TITLE:
Update on Therapeutic Strategy in Lung Carcinoids
AUTHORS:
Sara Pusceddu, Milena Vitali, Eva Haspinger, Luca Tavecchio, Riccardo Giovannetti, Andrea Bille, Laura Concas, Marina Garassino, Massimo Milione, Filippo de Braud, Roberto Buzzoni
KEYWORDS:
Bronchial; Pulmonary; Carcinoids; Neuroendocrine Tumours
JOURNAL NAME:
Journal of Cancer Therapy,
Vol.4 No.10,
December
13,
2013
ABSTRACT:
An
estimated 25% to 30% of all neuroendocrine tumors (NETs) have their origin in
the bronchial tree and into the lungs.
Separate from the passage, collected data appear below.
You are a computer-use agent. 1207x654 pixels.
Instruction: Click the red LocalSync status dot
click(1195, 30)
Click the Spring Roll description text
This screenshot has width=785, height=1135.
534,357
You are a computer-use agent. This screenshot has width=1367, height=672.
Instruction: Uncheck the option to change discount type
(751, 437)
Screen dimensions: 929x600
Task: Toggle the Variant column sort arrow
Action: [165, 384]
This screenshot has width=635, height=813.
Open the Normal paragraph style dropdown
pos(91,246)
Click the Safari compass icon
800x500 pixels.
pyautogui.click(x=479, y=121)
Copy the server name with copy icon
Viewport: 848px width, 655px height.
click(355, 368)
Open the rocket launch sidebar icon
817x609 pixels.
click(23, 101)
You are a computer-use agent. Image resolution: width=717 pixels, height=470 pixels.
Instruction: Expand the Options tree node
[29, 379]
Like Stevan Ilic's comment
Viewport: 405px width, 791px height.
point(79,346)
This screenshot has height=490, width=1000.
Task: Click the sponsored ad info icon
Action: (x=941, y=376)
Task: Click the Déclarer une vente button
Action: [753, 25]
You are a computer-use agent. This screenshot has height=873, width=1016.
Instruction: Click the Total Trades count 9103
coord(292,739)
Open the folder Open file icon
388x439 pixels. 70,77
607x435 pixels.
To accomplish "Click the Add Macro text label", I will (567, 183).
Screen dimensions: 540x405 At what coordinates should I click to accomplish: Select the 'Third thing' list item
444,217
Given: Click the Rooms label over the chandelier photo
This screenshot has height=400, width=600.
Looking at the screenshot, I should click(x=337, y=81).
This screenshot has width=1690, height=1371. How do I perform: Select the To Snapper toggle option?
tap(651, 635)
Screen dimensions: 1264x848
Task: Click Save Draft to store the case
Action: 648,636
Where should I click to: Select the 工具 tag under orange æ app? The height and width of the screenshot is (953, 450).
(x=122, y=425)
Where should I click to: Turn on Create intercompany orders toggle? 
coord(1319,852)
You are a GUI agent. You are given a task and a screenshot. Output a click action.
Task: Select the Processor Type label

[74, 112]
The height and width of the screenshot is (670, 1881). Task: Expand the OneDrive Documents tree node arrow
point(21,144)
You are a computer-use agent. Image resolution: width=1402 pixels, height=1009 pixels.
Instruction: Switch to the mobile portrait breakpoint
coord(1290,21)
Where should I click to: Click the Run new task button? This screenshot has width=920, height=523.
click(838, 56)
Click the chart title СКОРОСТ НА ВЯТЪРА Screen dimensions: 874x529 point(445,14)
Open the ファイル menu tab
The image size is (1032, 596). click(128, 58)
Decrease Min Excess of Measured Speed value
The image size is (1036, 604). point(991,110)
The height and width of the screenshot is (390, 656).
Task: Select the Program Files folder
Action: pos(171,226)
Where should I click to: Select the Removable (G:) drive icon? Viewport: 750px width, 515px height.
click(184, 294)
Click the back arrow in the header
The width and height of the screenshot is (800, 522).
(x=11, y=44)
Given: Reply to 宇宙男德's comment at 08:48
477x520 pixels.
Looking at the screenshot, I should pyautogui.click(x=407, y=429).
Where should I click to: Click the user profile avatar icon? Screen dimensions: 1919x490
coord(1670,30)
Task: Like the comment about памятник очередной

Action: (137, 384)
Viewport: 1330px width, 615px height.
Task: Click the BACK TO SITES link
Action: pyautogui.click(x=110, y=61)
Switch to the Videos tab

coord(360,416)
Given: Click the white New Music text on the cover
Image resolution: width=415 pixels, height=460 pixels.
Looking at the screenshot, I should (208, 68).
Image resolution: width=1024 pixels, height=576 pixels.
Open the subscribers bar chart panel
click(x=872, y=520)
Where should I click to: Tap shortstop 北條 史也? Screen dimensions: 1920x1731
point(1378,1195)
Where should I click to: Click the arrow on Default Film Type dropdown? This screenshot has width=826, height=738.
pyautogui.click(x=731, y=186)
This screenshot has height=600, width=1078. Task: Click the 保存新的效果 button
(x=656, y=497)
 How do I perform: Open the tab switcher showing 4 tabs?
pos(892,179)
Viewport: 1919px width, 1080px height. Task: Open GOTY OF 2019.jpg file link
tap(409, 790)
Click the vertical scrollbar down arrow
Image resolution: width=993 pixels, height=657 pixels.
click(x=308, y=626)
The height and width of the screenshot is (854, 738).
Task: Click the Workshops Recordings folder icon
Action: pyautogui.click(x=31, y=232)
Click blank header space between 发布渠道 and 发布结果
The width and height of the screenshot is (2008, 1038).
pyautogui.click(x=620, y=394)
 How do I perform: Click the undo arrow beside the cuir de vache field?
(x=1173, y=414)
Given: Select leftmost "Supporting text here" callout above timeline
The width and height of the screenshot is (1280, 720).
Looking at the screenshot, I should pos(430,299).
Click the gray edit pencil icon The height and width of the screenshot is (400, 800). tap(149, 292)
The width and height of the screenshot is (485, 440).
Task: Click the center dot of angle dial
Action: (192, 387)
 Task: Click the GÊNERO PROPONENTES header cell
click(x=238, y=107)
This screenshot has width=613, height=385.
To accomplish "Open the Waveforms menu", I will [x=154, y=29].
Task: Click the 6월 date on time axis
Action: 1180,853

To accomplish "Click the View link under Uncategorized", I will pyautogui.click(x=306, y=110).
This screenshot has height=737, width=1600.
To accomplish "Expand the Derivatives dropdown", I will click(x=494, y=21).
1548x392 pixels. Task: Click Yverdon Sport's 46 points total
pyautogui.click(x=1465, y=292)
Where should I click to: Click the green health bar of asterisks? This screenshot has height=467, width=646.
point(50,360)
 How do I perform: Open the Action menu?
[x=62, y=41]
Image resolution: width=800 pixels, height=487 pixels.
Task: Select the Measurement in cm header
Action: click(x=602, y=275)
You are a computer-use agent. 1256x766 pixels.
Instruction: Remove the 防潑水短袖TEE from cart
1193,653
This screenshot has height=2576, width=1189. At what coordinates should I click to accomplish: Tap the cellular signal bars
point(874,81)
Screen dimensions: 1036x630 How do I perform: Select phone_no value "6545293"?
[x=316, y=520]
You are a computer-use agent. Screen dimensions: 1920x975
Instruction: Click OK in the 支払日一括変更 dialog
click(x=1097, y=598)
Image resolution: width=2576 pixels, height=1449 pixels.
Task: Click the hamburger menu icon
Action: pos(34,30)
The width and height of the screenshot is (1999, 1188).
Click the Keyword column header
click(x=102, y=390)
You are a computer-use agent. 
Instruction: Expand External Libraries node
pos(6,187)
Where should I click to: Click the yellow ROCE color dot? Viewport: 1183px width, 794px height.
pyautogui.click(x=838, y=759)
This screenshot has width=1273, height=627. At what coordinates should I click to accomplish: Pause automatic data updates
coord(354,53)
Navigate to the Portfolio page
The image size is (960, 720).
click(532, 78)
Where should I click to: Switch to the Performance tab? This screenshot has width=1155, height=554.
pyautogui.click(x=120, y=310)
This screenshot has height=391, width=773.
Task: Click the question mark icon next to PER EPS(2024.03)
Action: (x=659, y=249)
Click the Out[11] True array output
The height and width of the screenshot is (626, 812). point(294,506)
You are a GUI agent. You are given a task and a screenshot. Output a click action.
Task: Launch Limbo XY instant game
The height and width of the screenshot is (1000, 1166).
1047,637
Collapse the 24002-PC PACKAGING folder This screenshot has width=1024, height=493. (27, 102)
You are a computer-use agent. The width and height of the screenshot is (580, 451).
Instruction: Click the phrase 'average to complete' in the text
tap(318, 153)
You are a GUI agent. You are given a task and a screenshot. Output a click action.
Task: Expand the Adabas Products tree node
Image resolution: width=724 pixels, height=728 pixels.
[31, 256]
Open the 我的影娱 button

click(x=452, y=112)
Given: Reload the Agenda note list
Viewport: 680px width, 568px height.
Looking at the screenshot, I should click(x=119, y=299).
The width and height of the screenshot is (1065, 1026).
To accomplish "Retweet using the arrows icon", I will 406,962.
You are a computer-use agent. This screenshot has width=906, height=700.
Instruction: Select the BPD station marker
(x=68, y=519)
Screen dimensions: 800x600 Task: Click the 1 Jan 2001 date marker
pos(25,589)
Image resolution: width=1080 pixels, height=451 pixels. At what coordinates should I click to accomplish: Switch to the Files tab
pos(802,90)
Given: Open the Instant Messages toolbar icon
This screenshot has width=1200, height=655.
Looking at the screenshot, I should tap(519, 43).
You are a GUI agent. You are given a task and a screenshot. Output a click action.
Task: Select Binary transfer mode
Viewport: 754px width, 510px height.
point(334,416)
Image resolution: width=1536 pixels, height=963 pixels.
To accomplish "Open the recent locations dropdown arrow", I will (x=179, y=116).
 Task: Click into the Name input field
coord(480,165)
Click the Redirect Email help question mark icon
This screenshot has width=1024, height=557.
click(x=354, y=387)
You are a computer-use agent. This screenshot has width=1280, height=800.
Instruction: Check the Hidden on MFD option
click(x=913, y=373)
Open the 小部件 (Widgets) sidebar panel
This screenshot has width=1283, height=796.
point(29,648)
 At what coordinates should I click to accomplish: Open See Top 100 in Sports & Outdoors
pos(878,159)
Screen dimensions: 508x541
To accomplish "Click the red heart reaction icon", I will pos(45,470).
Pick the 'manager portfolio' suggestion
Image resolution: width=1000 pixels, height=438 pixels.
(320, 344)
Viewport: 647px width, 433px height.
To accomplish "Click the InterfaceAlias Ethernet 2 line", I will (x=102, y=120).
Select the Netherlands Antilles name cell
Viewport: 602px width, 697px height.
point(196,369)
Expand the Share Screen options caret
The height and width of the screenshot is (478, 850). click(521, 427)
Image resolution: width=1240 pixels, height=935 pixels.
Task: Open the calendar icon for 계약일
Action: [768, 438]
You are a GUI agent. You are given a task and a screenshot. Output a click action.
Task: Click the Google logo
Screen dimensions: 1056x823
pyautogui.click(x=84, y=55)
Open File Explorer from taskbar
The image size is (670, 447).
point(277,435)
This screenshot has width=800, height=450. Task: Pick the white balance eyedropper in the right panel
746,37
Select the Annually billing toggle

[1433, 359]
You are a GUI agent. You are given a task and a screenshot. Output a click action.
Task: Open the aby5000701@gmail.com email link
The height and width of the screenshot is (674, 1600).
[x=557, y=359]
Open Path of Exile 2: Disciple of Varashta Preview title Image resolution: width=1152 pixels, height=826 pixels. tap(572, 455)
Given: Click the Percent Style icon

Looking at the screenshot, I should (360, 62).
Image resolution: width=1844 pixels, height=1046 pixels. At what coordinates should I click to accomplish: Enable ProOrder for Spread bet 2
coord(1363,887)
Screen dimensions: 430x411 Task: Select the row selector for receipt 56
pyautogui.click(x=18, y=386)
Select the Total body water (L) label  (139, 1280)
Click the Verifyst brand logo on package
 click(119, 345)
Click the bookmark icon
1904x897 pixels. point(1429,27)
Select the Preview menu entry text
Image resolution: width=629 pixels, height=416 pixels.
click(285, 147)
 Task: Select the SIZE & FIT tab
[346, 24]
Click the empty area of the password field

Although lung
NETs account for less than 1% of all pulmonary malignancies, the incidence of
these neoplasms has risen precipitously since the mid 1970s. Currently,
according to the 2004 World Health Organization categorization, these tumors
are separated into 4 subtypes characterized by increasing biologic
aggressiveness: low-grade typical carcinoid (TC), intermediate-grade atypical
carcinoid (AC), high-grade large-cell neuroendocrine carcinoma (LCNEC) and
small-cell carcinoma (SCLC). Surgery
is the treatment of choice for typical and atypical carcinoid lung NETs with
loco-regional disease. At diagnosis up to 64% of patients with atypical
carcinoid lung NETs present with lymph node metastases, and 5-year survival
ranges from 61% to 88%. In contrast, lymph node metastases are present in fewer
than 15% of typical carcinoid lung NETs, and 5-year survival exceeds 90%. To date, there is no recognized
standard of treatment for advanced carcinoid lung NETs. In recent years only
two trials reported intriguing results
regarding lung NETs: a phase 2 retrospective study of dacarbazine derivative
temozolomide and the phase 3, RADIANT-2 trial in advanced NETs. Successful
management requires a multidisciplinary team management. This review is
restricted to typical/atypical NETs.